Any of these colours could be selected from a total palette of 27 colours, which is based on 3 settings (off, half intensity, full intensity) for red, green and blue.

Of course, it provided a complete standard 7-bit, 128 character ASCII character set, as part of its 256 total character set which, by default, provided a range of graphics symbols including some fractions, 16 Greek characters mostly used in maths, other useful symbols as well as a typical range of boxes, bars and blocks for creating graphical elements.

The entire 256 symbol character set is re-definable, even from BASIC, with simple commands, so it has the ability to produce, as text, any symbol that can be created in an 8x8 grid.

The firmware provided ability to place these characters anywhere on screen, and of course the built in BASIC interpreter allowed full, standard control over these - the usual LOCATE x,y, PRINT, etc.

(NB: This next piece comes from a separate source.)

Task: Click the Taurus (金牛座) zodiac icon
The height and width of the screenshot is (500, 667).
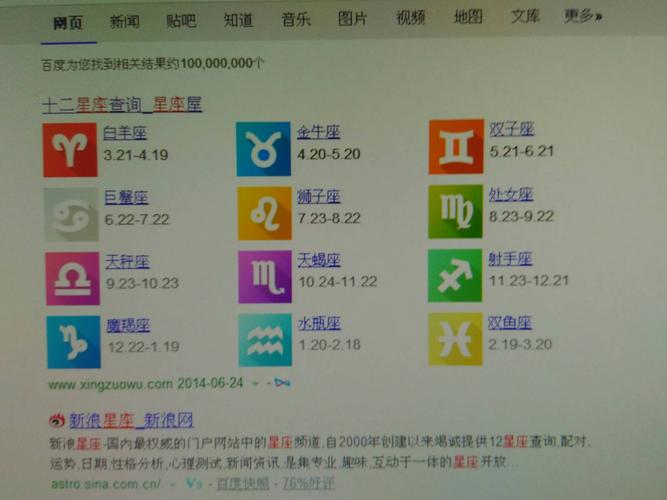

Where this differs from many systems of the era, and what CPC Wiki is referring to, is that there is no seperate "text" mode. All modes can mix text and graphics at will. Nor is the text output limited to a fixed grid - you can actually locate the cursor to any pixel and trigger a standard firmware text output, even from BASIC.

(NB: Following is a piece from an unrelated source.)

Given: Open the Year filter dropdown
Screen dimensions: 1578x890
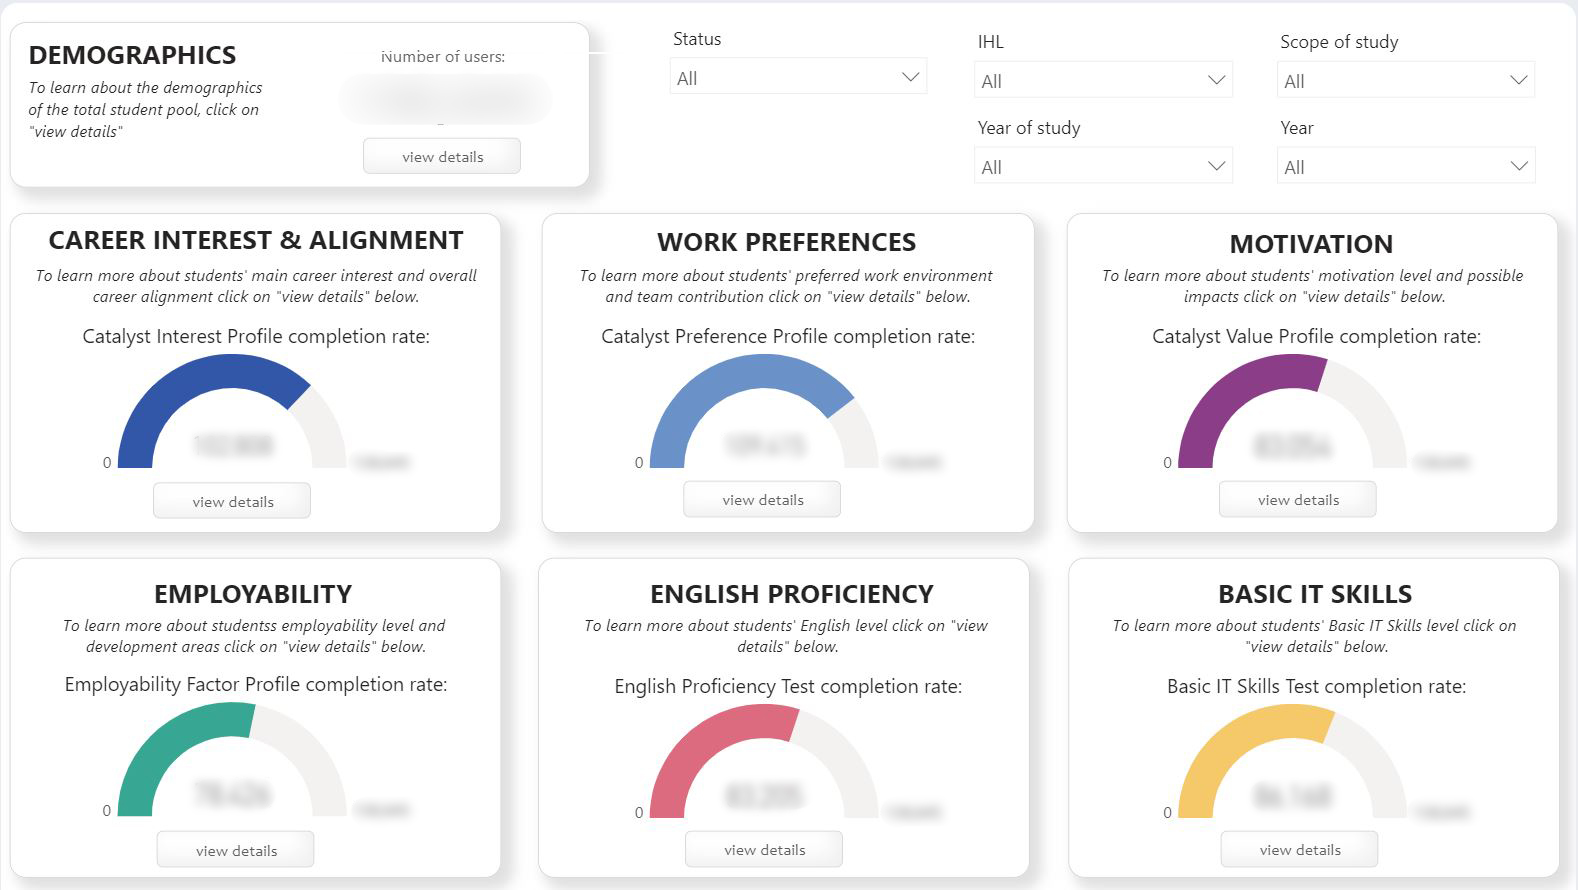Looking at the screenshot, I should click(x=1405, y=167).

What it does lack is support for hardware sprites - basically larger multicolour characters that can be moved on-screen. Programmers had to implement these in machine code.

The result was that generally, games used mode 0 to access the maximum colour palette, while business programs used mode 2 for the 80x25 text that was standard at the time. The machine would actually run CP/M and emulate a Zenith/Heath terminal which meant a huge range of industry standard software of the era could be run, such as dBASE II, Wordstar, MS BASIC, Turbo Pascal, etc.

(p.s. some comments suggest the colour monitor was not suitable for the 80x25 text mode. I owned one for many years and can vouch that it was perfectly decent and useable for its time. Was it the best? No... but there were also a lot of worse looking displays back in the 80s!)